BEGIN

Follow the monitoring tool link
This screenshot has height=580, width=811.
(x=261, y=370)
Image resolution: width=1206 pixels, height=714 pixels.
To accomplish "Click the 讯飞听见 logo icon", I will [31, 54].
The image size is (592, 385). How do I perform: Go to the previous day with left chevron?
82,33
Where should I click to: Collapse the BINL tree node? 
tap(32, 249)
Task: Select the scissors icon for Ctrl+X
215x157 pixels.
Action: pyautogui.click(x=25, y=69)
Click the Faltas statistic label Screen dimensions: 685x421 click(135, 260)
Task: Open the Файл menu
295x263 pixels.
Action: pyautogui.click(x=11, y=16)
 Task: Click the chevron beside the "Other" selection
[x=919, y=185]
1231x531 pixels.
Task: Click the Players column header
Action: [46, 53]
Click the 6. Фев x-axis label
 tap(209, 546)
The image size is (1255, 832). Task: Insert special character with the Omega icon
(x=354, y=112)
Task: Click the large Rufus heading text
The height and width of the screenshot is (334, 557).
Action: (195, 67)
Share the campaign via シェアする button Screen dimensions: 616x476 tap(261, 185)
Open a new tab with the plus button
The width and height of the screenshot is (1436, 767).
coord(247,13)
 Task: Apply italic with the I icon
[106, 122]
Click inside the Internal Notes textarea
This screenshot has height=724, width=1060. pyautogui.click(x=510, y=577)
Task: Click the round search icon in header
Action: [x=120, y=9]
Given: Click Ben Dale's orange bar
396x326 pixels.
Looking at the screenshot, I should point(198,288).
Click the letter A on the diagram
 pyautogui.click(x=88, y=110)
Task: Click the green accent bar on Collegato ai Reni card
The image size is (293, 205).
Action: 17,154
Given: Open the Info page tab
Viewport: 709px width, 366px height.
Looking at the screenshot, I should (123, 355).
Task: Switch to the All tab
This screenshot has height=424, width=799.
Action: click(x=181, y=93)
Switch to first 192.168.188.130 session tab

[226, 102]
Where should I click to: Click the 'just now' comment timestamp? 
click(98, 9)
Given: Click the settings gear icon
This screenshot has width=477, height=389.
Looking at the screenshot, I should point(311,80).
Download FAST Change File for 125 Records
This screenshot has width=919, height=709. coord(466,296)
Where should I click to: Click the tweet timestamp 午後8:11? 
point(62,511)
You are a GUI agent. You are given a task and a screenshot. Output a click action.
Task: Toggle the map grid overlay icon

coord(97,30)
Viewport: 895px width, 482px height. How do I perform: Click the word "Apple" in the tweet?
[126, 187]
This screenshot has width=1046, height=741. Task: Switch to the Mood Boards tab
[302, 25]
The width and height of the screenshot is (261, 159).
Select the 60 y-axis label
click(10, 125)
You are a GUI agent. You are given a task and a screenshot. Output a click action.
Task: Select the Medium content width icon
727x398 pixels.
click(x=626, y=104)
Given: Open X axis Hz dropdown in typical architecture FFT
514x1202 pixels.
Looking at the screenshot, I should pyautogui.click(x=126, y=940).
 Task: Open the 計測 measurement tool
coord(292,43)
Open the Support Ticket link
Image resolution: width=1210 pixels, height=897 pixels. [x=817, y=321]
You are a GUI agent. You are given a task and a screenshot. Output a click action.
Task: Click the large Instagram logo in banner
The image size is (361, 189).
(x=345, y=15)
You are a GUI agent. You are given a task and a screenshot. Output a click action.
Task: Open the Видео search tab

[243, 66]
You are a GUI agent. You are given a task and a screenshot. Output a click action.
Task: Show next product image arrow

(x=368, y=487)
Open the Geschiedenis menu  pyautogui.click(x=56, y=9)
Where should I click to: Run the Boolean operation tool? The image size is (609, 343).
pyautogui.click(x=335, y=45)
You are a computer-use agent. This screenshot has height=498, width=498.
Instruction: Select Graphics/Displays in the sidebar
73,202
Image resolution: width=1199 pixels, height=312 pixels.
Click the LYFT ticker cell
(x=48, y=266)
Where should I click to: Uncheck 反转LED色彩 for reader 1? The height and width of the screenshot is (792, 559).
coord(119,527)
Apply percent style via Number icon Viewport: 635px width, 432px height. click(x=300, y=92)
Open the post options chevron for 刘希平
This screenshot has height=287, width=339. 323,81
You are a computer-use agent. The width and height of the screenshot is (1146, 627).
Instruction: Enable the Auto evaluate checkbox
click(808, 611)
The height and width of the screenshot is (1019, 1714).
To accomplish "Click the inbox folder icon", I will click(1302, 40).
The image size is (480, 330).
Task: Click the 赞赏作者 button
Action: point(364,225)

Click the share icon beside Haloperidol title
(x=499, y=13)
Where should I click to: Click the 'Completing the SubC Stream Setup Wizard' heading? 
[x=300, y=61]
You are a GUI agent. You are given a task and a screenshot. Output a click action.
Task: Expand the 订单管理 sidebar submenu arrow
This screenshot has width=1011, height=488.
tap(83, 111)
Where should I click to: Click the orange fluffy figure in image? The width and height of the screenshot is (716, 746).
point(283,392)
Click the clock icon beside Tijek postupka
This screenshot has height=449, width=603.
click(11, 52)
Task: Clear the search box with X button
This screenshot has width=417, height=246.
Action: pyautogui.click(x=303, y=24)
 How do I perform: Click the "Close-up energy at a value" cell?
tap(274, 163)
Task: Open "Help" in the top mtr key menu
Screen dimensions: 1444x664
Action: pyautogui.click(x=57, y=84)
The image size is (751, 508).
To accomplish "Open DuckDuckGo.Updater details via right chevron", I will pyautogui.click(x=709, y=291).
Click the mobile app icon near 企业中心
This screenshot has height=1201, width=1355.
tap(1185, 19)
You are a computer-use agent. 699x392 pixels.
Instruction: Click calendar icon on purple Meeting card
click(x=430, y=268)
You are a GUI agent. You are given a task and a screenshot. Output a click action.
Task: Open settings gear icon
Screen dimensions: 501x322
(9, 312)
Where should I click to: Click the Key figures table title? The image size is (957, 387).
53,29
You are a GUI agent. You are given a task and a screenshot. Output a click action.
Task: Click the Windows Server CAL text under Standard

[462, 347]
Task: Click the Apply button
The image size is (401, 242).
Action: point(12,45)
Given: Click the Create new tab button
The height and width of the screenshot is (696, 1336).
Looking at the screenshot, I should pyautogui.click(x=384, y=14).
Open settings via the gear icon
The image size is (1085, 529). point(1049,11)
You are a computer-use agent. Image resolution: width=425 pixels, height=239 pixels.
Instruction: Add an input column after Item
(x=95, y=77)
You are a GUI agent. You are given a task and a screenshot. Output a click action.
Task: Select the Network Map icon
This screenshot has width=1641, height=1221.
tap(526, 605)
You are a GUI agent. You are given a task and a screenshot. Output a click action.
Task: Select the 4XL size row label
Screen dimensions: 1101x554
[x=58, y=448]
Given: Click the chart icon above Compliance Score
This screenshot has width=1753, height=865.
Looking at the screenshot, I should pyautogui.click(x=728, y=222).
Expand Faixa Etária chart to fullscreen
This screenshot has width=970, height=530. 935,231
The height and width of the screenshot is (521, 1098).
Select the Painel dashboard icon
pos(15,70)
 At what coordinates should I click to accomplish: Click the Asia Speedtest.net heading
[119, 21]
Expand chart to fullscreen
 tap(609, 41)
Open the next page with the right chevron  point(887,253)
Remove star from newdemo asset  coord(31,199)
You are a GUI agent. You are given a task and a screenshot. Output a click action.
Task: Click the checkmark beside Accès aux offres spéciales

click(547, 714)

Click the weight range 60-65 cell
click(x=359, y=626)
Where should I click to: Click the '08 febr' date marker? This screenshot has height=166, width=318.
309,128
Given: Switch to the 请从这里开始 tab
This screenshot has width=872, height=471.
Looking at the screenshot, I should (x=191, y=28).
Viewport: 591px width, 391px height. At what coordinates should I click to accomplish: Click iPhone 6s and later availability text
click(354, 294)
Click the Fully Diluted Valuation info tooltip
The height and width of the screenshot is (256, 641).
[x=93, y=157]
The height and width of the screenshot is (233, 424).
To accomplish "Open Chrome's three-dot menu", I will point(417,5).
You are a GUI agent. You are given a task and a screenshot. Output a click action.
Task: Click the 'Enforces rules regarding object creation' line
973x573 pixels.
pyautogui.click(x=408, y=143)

END

- _What you should do_: Give only the number of lines in the entries above that contain the word "beside".

- _Solution to the exercise_: 4